Older people will continue to pay higher prices for insurance after ministers decided that age discrimination laws would not be applied to financial services. 

Campaigners reacted angrily to the Government's announcement, which ignored complaints that pensioners suffered discrimination when buying insurance, especially for travel. 

Theresa May, the Home Secretary, yesterday announced which parts of the Equality Act would take effect in October, promising to improve the treatment of older people through measures that include a ban on age discrimination in the NHS. However, the Government proposed a "broad exception" from the law for companies providing financial services, allowing them to go on using age in assessing risk and setting prices. 

The decision was made despite a consultation in which groups including the Equality and Human Rights Commission, Age UK and the National Pensioners' Convention voiced their opposition. 

In a formal response to the consultation, the Home Office dismissed complaints over higher insurance premiums as "anecdotal in nature", which did not "permit general conclusions to be drawn about the conduct of the industry". 

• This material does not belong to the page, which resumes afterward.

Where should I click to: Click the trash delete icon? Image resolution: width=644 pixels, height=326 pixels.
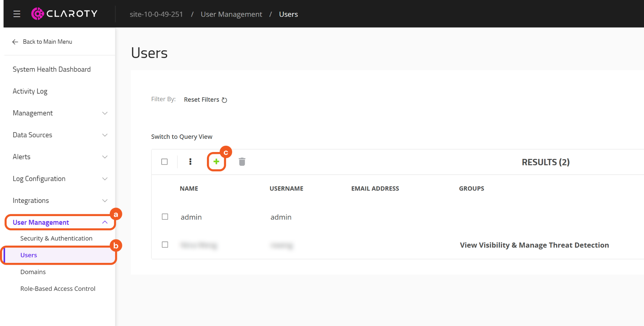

Many complaints about the financial services sector "reveal a perception of discrimination rather than unfair and harmful practices", it added, suggesting that the financial sector should do more to explain its practices to consumers. 

The Home Office concluded: "Despite the concerns expressed by some, there is insufficient evidence of harmful age discrimination in this area to justify increased legislative intervention." 

Campaign groups insist that companies offering financial services are unfairly charging higher prices to older customers simply because of their age. 

Michelle Mitchell of Age UK called on ministers to think again. "Age UK now calls for the Government to extend the ban to financial services to stop insurance companies and banks denying their services to older people for no reason other than their age," she said. 

Mrs May insisted that the Coalition was striking the right balance between business and consumers' interests. "This legislation will be targeted, fair and proportionate," she said. 

"The vast majority of businesses and organisations will be able to continue to operate as usual and certain areas will be exempt from the ban altogether." 

Industry analysts say pensioners could have to pay almost double for travel insurance this summer due to rising charges at hospitals overseas and the falling value of the pound. The rising price of aviation fuel has also increased the cost of flying an ill person home.